[Stored records]

☆ ☆ ☆ ☆ ☆ ☆ ☆

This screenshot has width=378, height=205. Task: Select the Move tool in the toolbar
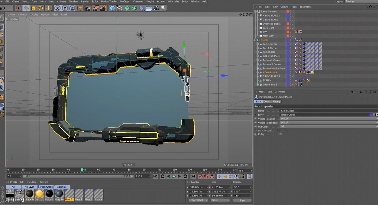pyautogui.click(x=26, y=8)
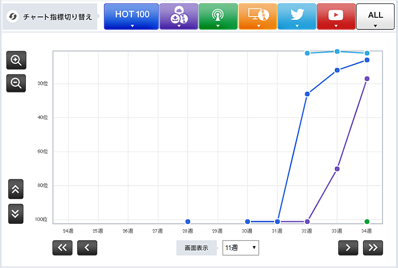This screenshot has height=268, width=398.
Task: Go back one week with left arrow
Action: coord(87,248)
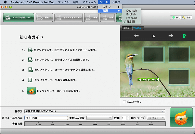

☆ ☆ ☆ ☆ ☆ ☆ ☆

# PROBLEM STATEMENT
Write out the data above exactly, minus any images.

# YOUR SOLUTION
This screenshot has width=378, height=205. Task: Select the Move tool in the toolbar
pyautogui.click(x=26, y=8)
This screenshot has height=268, width=398.
Task: Go back one week with left arrow
Action: coord(87,248)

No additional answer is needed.